━━━━━ Source text

But I've come to realize that I do have some rules of thumb that I use when cooking and eating. It's funny how you develop these things without even realizing it.

  • Heat the pan up thoroughly before you start to cook (most cooks don't do this nearly well enough)
  • Most foods taste better with freshly-ground pepper, slightly more salt than you thought it needed, and a splash of something acidic (lemon juice, balsamic vinegar, white wine, etc.)
  • Eggs and cheese and bread. If you have these in your house, you can always make a tasty meal.
  • My parents raised us that you eat a cooked vegetable and a salad with every dinner. I still think that's a pretty good goal.
  • Bread goes stale fastest in the refrigerator. It does really well in the freezer, though, defrosted a slice at a time by toasting in a toaster oven.
  • Don't buy juice or soda; it's expensive and doesn't really bring you anything (and for those who care, they're fully of sugary, empty calories that add up quickly when you're always drinking something). And if you ask me, the same thing applies to breakfast cereals (expensive, sugary, nutritionally questionable), but I know better than to try to get between some people and their cereal.
  • Many foods taste better with just a touch of alcohol, either white wine, vermouth, sherry, madeira, marsala...play around and see what you think! (E.g. cream of tomato soup with a splash of madeira)
  • When it comes to cheese, you get what you pay for, and quality is more delicious than you know.
  • Garlic shouldn't be overcooked. Add it at the end of the onion cooking time, for just 30 seconds or so, and then add your other ingredients. No more burnt, chewy garlic bits!
  • Speaking of garlic, if your cloves have a green sprout, it should be removed before cooking; it's bitter.
  • When potatoes go green, they are producing small quantities of a toxic substance in their skin. If it's not too far gone, you can still use them, but peel them well before cooking.
  • If you have a food processor, you have instant carrot salad. Shred the carrots, then make a quick dressing of lemon juice, dijon, olive oil, and freshly-ground pepper.

fromage

By now you know about the French Paradox, right? The country with the lowest incidence of heart disease is Japan. Makes sense; their traditional diet is extremely low in red meat and dairy products and high in fish and vegetables. But the second country on the list is France, and the French have a very low incidence of obesity as well. How can this be, in a country full of foie gras, red meat, rich and elegant cream sauces, and everything, but everything monter a beurre ("mounted in butter," that is, finished off with butter right before serving)? The land of croissants, chocolate, and cheese?

━━━━━━━━━━
━━━━━ Data provided

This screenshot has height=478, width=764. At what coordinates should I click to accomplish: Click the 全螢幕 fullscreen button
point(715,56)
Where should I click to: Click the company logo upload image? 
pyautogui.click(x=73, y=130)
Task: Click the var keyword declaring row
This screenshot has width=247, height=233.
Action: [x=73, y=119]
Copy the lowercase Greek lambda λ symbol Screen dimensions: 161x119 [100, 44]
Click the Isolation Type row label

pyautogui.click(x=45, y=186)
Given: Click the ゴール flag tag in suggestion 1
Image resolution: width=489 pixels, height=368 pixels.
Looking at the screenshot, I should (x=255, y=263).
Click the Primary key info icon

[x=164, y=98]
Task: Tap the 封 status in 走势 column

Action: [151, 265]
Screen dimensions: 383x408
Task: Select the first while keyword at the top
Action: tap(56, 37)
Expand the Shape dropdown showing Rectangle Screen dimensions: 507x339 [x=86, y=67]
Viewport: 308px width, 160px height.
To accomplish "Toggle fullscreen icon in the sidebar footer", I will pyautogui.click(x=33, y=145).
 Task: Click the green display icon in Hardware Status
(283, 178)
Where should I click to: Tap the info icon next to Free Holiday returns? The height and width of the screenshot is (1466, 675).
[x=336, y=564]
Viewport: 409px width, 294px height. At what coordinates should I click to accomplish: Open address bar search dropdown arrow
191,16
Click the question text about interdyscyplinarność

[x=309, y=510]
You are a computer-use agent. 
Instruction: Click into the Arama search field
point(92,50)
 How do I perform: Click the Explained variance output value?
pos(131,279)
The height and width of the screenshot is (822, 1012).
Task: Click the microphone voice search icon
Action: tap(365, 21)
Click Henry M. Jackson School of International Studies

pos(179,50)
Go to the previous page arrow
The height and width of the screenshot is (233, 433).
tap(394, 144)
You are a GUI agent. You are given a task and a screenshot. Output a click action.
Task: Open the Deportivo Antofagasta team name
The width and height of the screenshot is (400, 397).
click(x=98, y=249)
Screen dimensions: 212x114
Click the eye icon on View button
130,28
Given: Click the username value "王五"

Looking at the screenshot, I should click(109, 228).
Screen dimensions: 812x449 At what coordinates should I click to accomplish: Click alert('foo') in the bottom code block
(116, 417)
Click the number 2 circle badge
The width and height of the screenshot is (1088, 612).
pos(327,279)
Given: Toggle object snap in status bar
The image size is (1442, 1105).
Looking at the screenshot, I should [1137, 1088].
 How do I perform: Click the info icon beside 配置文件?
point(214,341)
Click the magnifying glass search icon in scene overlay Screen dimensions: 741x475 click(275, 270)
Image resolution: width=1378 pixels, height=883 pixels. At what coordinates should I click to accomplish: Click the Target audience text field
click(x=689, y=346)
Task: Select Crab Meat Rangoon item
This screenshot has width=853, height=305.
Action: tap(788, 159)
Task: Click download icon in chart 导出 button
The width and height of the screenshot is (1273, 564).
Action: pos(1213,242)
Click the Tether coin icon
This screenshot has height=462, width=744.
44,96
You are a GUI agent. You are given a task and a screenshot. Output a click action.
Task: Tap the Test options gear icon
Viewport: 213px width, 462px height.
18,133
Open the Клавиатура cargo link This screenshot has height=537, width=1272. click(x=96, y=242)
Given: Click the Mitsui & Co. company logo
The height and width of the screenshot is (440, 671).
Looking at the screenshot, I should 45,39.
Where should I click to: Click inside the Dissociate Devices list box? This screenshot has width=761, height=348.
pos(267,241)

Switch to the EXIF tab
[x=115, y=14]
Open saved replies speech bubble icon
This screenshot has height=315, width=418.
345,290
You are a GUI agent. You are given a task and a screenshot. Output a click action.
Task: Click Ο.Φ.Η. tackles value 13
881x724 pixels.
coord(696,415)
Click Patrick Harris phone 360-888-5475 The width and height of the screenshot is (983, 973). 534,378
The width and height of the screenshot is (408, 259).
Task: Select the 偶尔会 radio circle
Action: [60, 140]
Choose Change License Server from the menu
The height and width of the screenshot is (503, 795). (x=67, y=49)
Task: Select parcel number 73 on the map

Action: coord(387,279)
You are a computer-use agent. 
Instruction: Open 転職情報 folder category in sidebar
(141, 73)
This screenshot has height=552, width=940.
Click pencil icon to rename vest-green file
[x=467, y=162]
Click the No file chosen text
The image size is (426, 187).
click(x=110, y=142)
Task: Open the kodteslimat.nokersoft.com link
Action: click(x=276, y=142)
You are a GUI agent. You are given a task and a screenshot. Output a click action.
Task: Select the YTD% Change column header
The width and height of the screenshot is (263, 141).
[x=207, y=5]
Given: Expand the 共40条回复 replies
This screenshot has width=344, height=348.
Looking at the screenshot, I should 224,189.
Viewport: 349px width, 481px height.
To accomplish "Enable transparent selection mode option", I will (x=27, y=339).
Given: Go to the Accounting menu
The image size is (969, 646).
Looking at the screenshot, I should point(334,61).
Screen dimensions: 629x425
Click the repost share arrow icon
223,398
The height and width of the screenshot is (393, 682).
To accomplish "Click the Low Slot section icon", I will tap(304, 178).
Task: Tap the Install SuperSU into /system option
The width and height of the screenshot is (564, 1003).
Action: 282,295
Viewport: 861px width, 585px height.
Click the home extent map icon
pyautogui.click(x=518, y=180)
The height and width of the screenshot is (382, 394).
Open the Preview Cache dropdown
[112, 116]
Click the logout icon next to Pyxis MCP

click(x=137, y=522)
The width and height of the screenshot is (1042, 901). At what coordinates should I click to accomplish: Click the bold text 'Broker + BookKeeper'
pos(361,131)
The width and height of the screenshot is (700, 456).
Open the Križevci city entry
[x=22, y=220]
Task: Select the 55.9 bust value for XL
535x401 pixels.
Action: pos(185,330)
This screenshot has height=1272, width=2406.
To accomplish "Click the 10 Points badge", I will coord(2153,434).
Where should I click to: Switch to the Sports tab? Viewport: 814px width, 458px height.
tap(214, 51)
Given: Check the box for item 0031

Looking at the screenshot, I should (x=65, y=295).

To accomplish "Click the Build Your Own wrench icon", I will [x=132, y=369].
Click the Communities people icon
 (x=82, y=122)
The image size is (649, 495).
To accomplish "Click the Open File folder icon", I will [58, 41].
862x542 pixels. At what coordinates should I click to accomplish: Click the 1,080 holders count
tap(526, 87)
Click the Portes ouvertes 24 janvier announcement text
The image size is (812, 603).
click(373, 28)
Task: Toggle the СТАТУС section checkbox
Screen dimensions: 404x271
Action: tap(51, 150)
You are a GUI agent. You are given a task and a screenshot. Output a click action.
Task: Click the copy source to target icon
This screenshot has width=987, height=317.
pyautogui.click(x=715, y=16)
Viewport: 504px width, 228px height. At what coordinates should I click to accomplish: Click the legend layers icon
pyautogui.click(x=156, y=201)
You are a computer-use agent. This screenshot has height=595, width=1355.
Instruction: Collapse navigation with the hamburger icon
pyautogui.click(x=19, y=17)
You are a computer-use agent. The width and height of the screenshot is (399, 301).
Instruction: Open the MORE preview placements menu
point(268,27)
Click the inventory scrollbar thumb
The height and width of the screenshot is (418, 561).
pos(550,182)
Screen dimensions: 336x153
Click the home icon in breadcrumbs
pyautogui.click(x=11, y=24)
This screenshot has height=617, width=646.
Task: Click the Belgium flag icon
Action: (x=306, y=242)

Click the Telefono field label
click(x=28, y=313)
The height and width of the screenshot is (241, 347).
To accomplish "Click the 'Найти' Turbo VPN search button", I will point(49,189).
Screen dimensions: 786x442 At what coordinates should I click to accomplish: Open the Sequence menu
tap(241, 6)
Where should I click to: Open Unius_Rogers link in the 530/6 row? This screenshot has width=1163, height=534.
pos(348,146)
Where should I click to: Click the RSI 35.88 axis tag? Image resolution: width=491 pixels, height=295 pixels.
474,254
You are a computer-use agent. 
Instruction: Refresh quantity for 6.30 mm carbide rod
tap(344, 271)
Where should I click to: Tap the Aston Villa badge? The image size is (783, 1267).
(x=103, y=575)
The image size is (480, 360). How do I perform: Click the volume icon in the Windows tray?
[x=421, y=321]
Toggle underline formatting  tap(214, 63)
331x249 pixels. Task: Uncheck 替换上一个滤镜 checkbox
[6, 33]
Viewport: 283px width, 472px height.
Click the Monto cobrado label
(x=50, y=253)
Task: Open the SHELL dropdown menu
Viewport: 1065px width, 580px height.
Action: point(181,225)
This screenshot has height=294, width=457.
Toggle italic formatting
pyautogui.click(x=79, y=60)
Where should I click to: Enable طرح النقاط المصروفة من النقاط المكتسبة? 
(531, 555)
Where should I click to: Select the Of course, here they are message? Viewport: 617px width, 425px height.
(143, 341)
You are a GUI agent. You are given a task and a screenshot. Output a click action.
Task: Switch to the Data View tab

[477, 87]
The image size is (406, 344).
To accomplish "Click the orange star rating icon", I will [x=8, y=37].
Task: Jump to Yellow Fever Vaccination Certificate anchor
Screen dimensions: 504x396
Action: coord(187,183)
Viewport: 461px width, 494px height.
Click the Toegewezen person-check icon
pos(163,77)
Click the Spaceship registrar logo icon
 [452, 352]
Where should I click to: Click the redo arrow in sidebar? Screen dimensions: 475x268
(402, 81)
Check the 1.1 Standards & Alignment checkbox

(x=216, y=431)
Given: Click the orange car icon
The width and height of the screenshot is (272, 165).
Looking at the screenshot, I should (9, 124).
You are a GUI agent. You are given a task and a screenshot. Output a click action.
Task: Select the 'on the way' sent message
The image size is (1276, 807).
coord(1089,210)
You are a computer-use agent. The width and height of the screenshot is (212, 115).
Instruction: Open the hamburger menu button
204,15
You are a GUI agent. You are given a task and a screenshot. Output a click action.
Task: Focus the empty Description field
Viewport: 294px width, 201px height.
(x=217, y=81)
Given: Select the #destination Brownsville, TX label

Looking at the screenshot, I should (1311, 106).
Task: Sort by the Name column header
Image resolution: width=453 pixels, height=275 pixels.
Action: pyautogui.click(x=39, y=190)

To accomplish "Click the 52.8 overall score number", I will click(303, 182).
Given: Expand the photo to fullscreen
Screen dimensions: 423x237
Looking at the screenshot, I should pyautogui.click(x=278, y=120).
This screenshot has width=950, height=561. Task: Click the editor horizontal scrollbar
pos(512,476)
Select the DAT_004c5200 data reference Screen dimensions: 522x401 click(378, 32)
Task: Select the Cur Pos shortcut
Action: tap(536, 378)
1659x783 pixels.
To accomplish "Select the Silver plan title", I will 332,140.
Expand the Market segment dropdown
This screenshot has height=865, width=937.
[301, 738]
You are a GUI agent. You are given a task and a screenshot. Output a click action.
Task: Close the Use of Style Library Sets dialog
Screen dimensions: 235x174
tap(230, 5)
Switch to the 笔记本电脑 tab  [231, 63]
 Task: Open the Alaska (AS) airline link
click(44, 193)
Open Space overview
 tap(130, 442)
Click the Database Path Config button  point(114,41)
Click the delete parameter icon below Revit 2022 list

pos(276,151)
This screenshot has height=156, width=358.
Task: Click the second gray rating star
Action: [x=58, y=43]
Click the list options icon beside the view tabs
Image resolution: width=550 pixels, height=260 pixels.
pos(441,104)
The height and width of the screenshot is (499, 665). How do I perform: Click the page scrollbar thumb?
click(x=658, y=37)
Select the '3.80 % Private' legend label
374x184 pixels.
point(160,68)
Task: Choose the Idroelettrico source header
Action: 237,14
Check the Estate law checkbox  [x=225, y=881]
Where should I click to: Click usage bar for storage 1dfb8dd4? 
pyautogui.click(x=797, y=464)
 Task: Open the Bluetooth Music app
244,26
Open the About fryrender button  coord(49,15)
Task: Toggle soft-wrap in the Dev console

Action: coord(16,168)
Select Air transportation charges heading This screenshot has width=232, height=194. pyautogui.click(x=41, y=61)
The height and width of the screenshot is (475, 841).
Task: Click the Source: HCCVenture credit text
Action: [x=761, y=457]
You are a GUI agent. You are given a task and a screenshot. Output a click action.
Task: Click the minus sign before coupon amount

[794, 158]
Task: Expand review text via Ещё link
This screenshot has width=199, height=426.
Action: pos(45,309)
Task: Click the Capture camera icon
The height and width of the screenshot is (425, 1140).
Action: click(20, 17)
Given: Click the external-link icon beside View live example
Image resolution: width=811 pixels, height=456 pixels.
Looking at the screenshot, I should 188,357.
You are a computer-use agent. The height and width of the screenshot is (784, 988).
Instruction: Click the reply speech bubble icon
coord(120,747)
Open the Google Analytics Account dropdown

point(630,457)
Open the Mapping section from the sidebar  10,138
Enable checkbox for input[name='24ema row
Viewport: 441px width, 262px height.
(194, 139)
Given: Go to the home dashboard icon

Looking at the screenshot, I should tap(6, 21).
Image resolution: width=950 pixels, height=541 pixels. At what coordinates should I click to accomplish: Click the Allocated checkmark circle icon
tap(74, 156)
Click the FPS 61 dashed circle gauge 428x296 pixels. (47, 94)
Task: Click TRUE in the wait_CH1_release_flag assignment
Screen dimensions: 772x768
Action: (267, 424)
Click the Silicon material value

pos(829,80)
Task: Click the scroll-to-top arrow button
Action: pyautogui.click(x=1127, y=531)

━━━━━━━━━━

**Questions to answer:**
**A.** According to the cooking text, where does bread go stale fastest?
**B.** Carry on the cooking text from its last sentence.
Nothing in the listing is needed here.

**Results:**
**A.** In the refrigerator.

**B.**
Lots of people have come up with theories about why this could be. Maybe red wine has some magical heart-friendly properties, or maybe it's some chemical in the chocolate. Or maybe when you eat a lot of fat, your body stops producing its own cholesterol.

The heart thing is still up for debate, but as for the weight part? Turns out the French, for all their rich cuisine, just plain eat less:

"As a consequence of all these mighty meals, the average calorie consumption in the United States weighs in at 3,642 a day, against 3,551 in France - a small difference, but one that can add up to a five-pound weight gain in six months."

I observed this myself: during the 6 months I was doing my French cheese research project, I was buying extraordinarily delicious, extraordinarily expensive cheese, and enjoying every bite. But the richness and robust taste made me satisfied with a bite or two of each cheese, compared to an entire quesadilla filled with piles of shredded medium cheddar.

(One of the things I especially like about this article is that it is ripping on Britain, for the most part, and not the states. It's refreshing to get a break from American-bashing from time to time. And besides, then we get to read about things like marmite, Tandoori Doritos, Scotch-egg bars and 'Christmas-pudding Flavoured KitKat.' Flavoured! Love those wacky Brits!)